## Activity
Exact duplicates of the lines from the top of the data through the line containing "Proxy Access to" are needed, with every picture left out.

START Data for this task

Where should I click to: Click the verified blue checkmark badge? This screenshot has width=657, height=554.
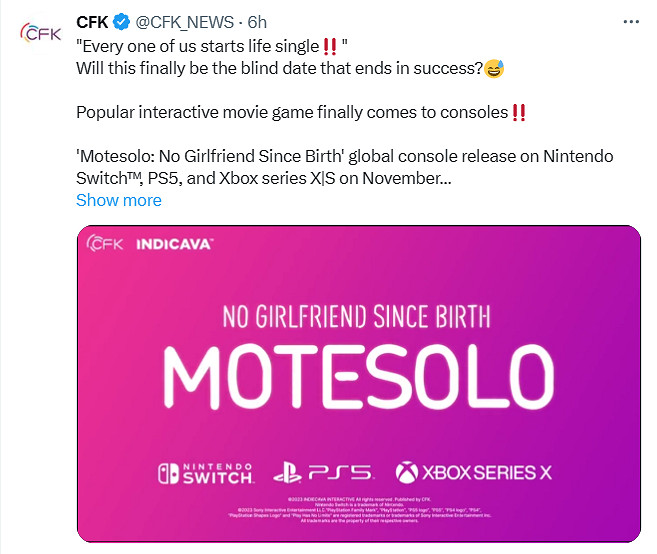tap(119, 23)
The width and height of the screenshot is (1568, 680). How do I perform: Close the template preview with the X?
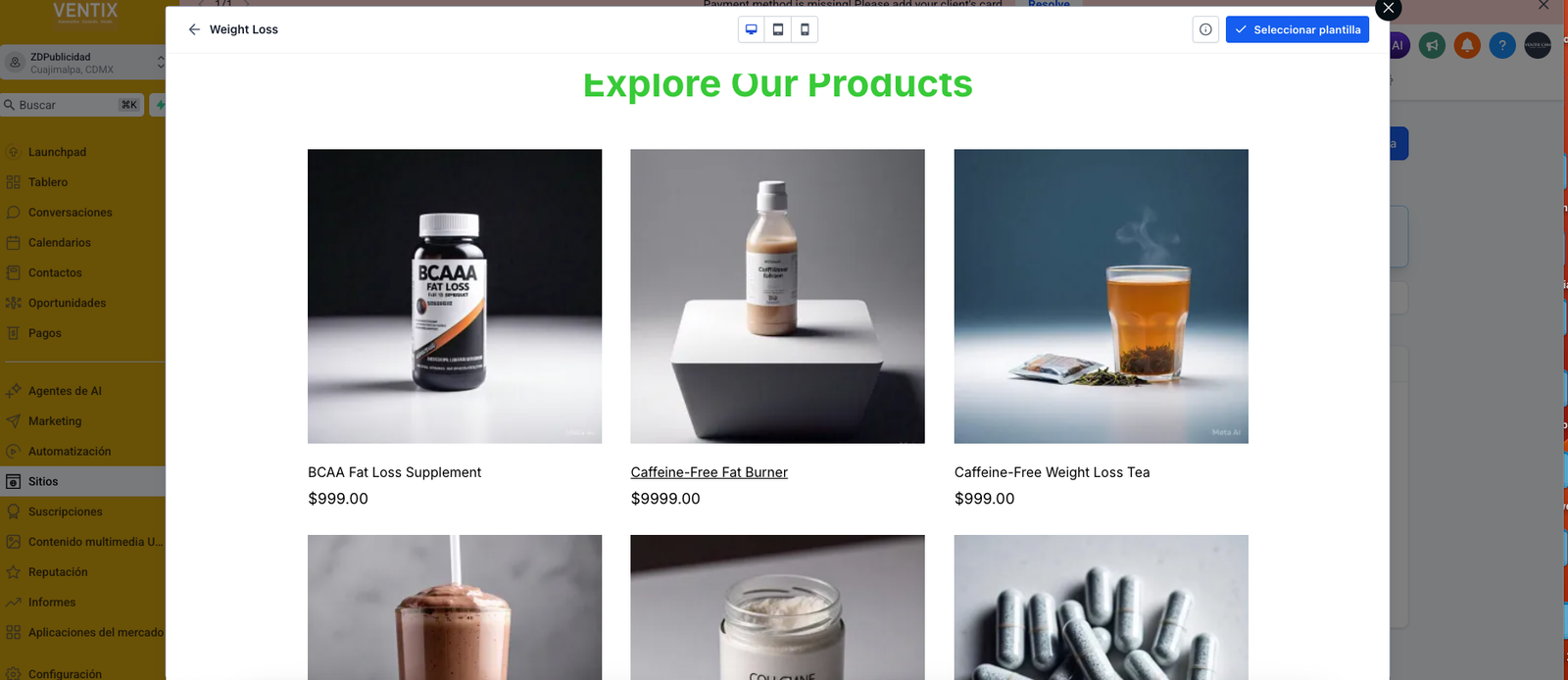coord(1389,8)
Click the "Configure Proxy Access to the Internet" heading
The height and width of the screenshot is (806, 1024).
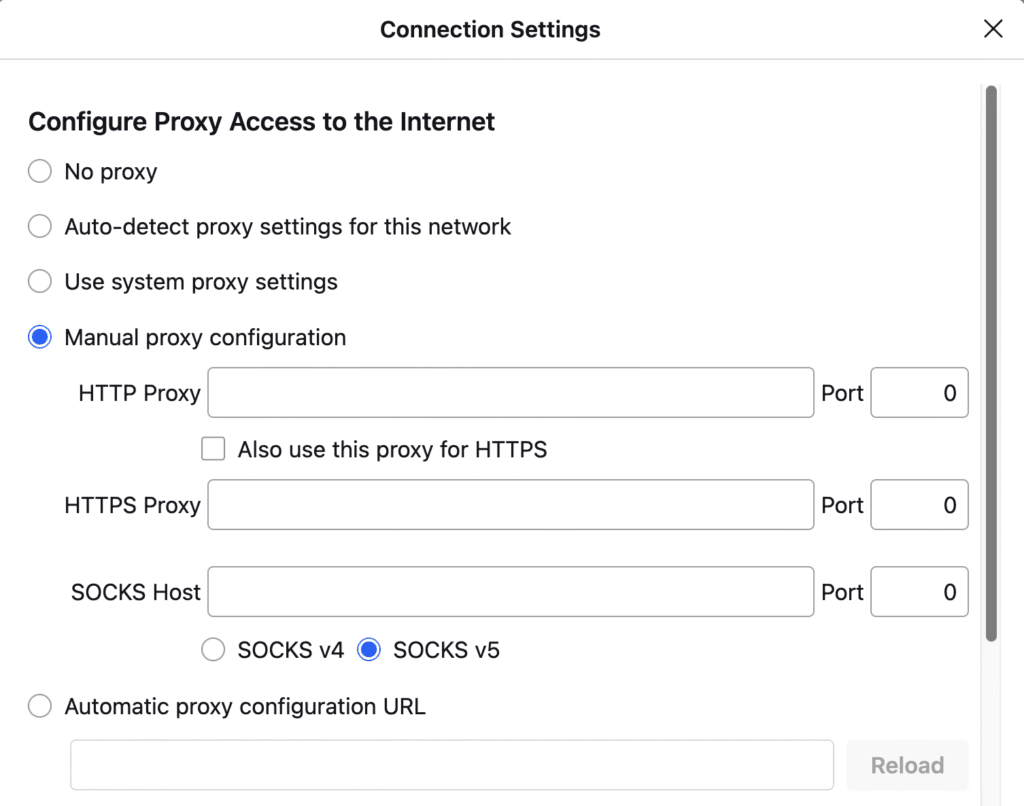[262, 121]
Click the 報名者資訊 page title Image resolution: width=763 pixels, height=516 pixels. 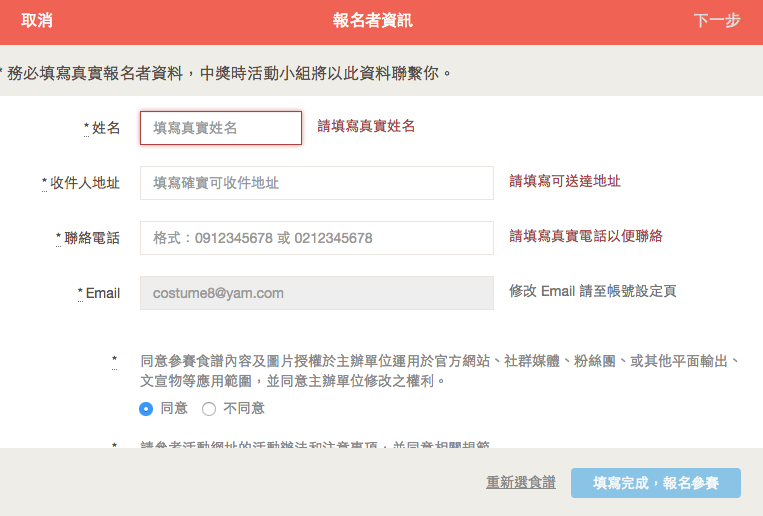[372, 21]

END Data for this task

## Response
Where should I click to: Click the verified blue checkmark badge? This screenshot has width=657, height=554.
tap(119, 23)
The width and height of the screenshot is (1568, 680). How do I perform: Close the template preview with the X?
coord(1389,8)
Click the "Configure Proxy Access to the Internet" heading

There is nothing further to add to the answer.